» **Task to carry out**: The line containing "Given: Click the", plus every line that follows it to the end of the listing below, is what you transcribe exactly; omit all pictures.

::::::::

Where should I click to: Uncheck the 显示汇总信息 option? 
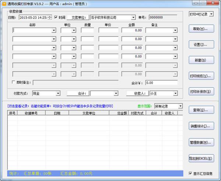(x=190, y=173)
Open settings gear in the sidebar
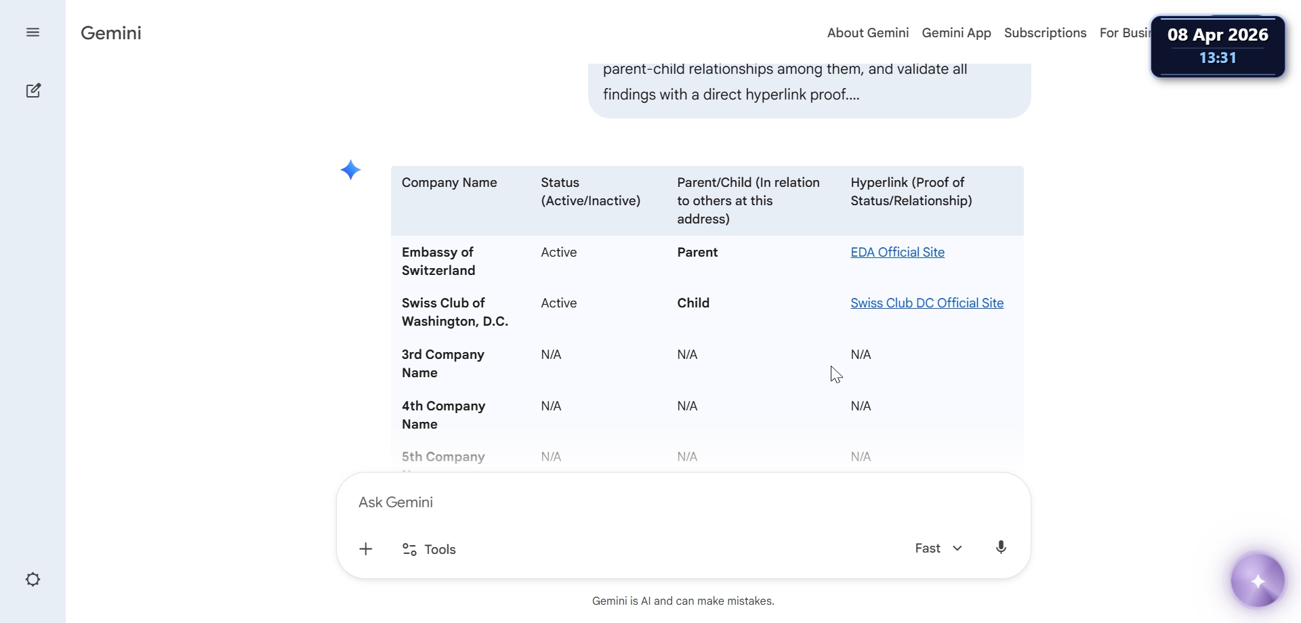 [x=33, y=580]
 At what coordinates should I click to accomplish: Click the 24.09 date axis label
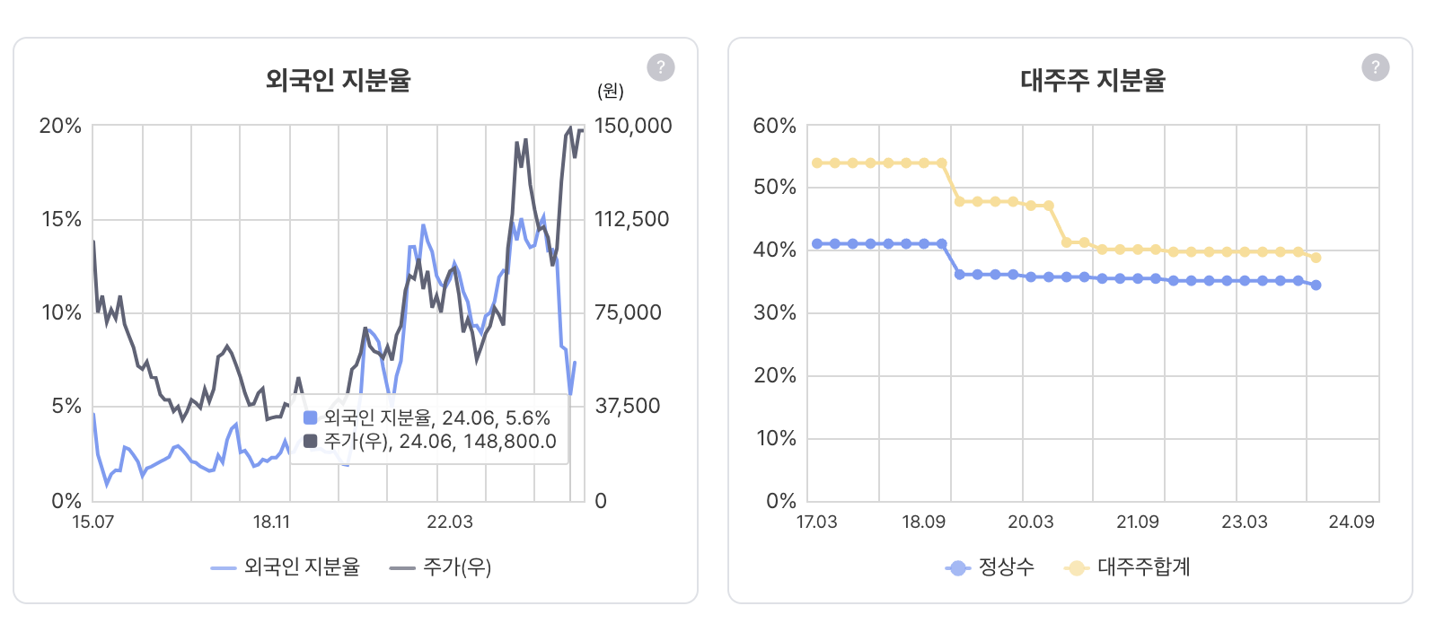pyautogui.click(x=1351, y=522)
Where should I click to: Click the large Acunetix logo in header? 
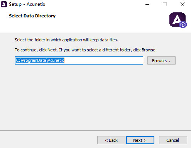click(x=177, y=19)
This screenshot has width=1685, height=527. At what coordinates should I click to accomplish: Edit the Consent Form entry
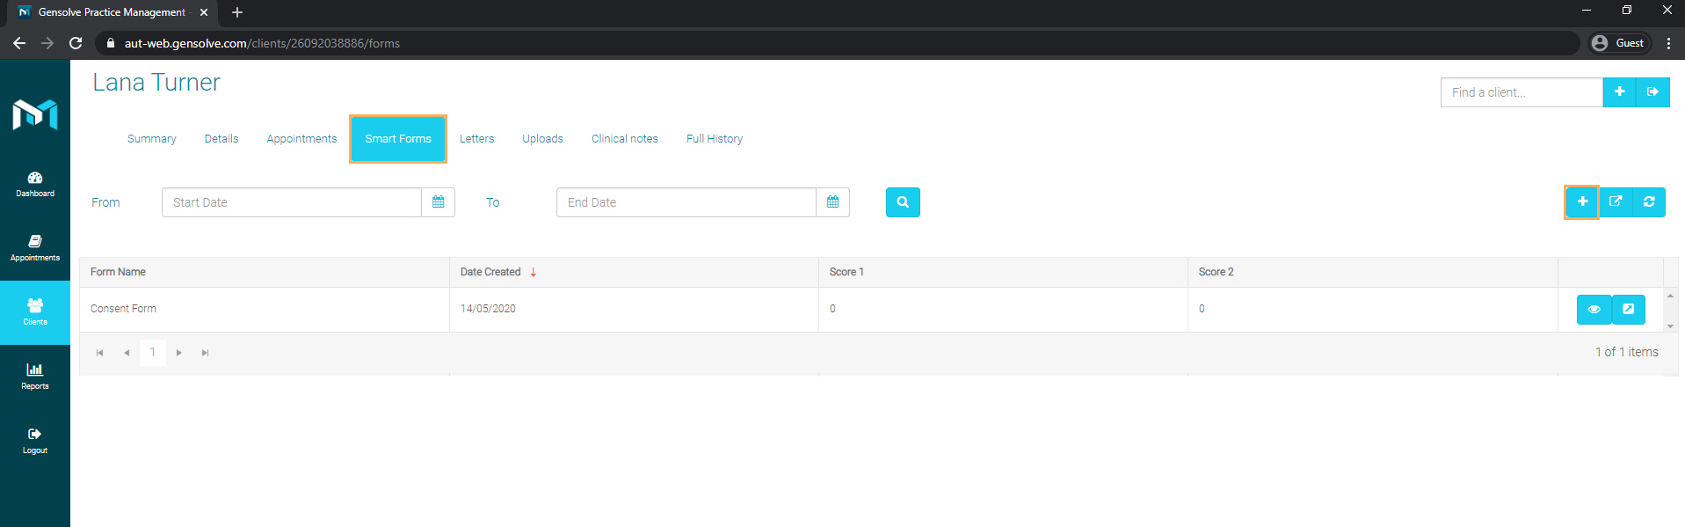1628,309
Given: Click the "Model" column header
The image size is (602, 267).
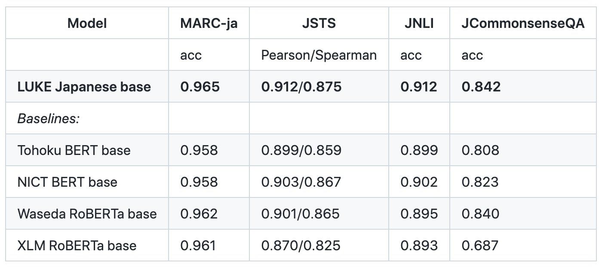Looking at the screenshot, I should click(87, 23).
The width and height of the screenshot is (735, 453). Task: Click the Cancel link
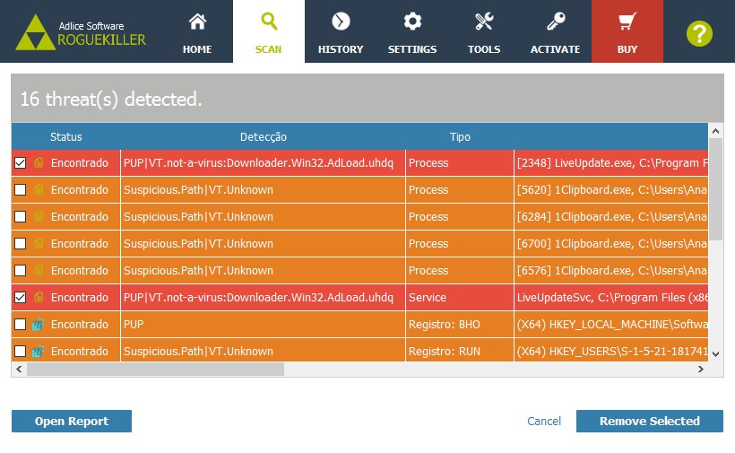coord(544,421)
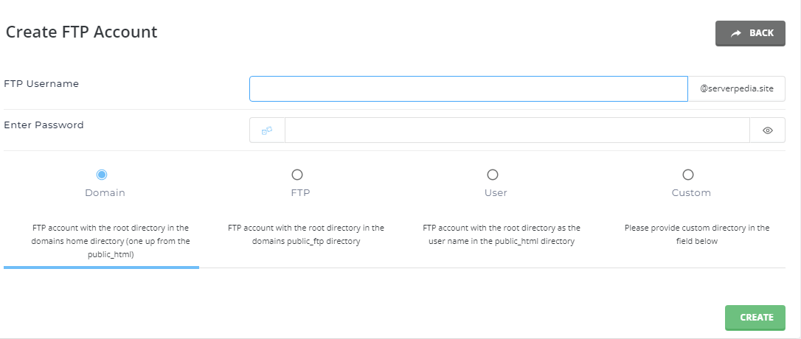The height and width of the screenshot is (339, 801).
Task: Click the User option label
Action: (496, 193)
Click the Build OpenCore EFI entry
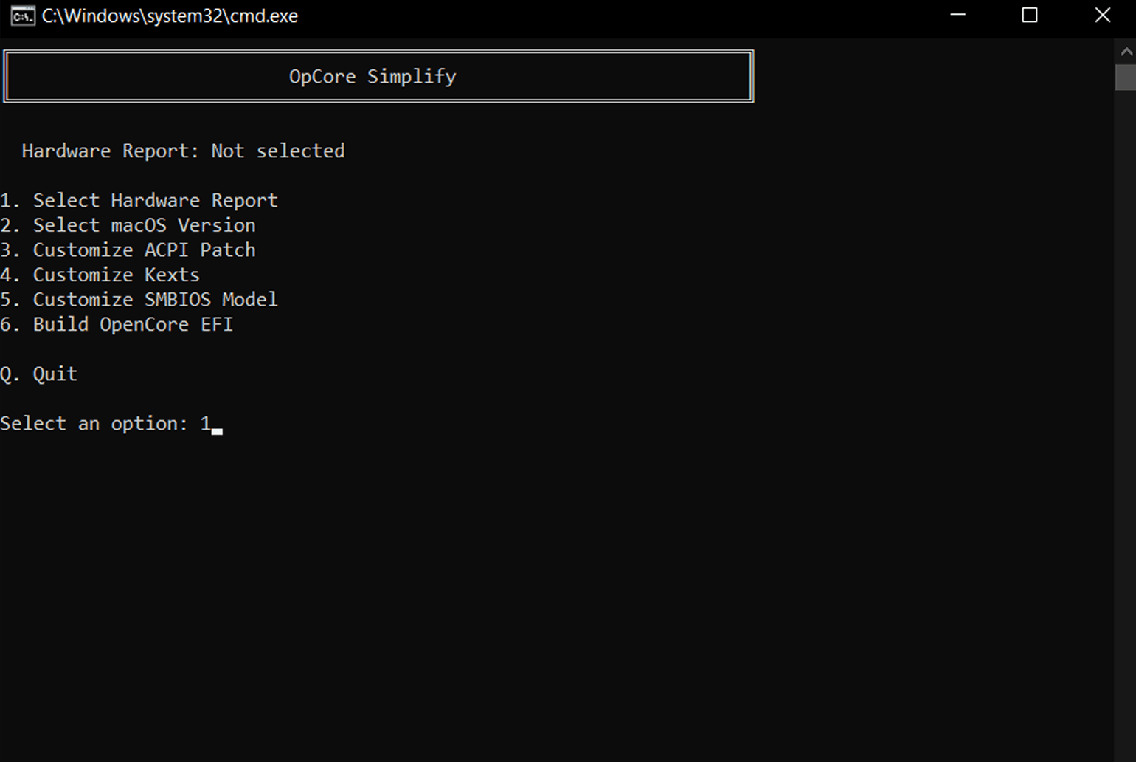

::::::::

» **Finished exercise**:
Given: Click the "Model" column header
The image size is (602, 267).
Looking at the screenshot, I should click(87, 23).
The width and height of the screenshot is (735, 453). Task: Click the Cancel link
coord(544,421)
The height and width of the screenshot is (339, 801).
Task: Click the User option label
Action: (496, 193)
Click the Build OpenCore EFI entry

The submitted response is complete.